Given data —
━━━━━━
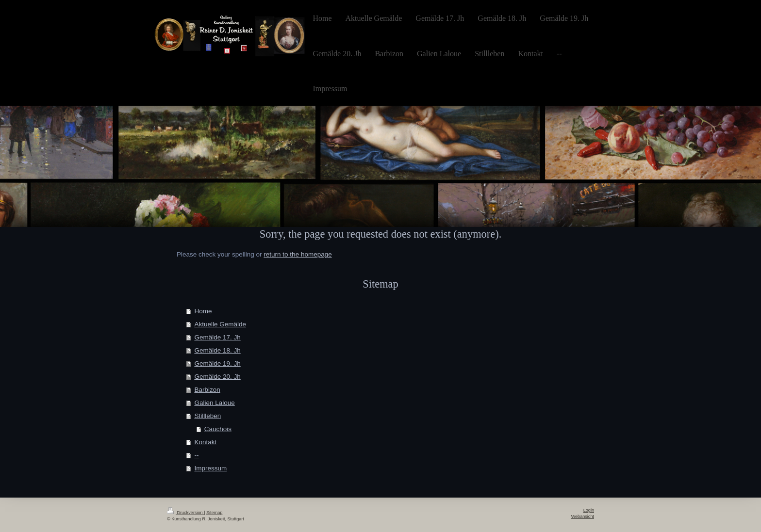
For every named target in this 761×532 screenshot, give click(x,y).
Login (589, 510)
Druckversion (185, 513)
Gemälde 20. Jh (217, 376)
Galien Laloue (214, 403)
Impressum (210, 468)
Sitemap (214, 513)
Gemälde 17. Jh (217, 337)
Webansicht (582, 516)
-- (196, 455)
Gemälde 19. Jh (217, 363)
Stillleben (207, 416)
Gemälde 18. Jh (217, 350)
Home (203, 311)
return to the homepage (298, 254)
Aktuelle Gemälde (220, 324)
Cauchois (218, 429)
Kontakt (205, 442)
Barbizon (207, 389)
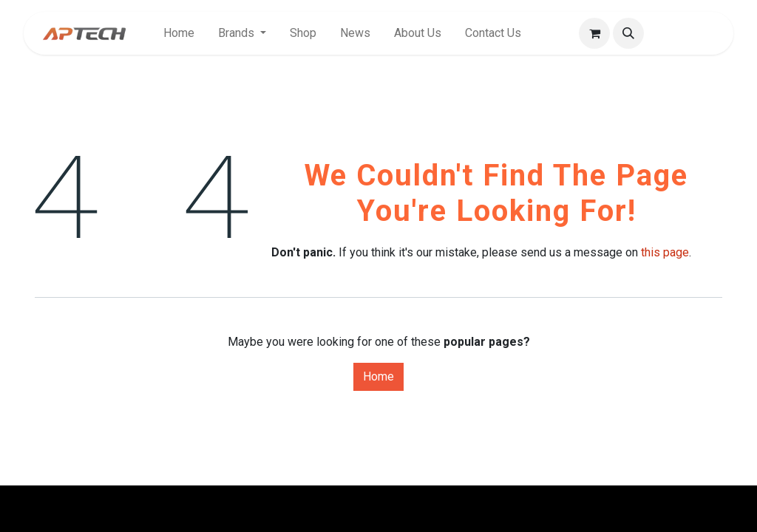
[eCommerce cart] (594, 33)
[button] (628, 33)
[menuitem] (179, 33)
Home (378, 376)
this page (665, 252)
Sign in (691, 33)
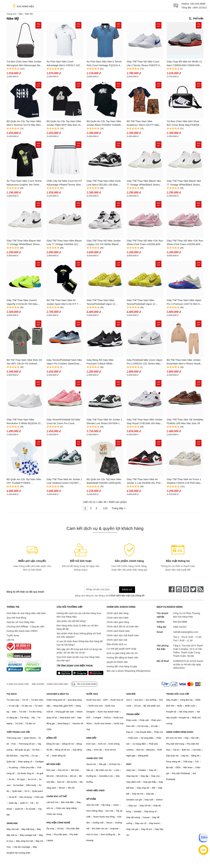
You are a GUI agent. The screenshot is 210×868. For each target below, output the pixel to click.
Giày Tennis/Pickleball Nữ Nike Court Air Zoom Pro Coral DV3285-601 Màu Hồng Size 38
━━━━━━
What you are asked to do —
Please copy the whole listing above line for line, leaving out the pictures.

Exercise response —
For every named target in this 761×532 screenshot, give click(x,y).
Login (589, 510)
Druckversion (185, 513)
Gemälde 20. Jh (217, 376)
Galien Laloue (214, 403)
Impressum (210, 468)
Sitemap (214, 513)
Gemälde 17. Jh (217, 337)
Webansicht (582, 516)
-- (196, 455)
Gemälde 19. Jh (217, 363)
Stillleben (207, 416)
Gemälde 18. Jh (217, 350)
Home (203, 311)
return to the homepage (298, 254)
Aktuelle Gemälde (220, 324)
Cauchois (218, 429)
Kontakt (205, 442)
Barbizon (207, 389)
[eCommerce cart] (594, 33)
[button] (628, 33)
[menuitem] (179, 33)
Home (378, 376)
this page (665, 252)
Sign in (691, 33)
You are a GUI agent. The screenshot is 210×868. For each target below, output the pixel to click.
Giày Tennis/Pickleball Nữ Nike Court Air Zoom Pro Coral DV3285-601 Màu Hồng Size 38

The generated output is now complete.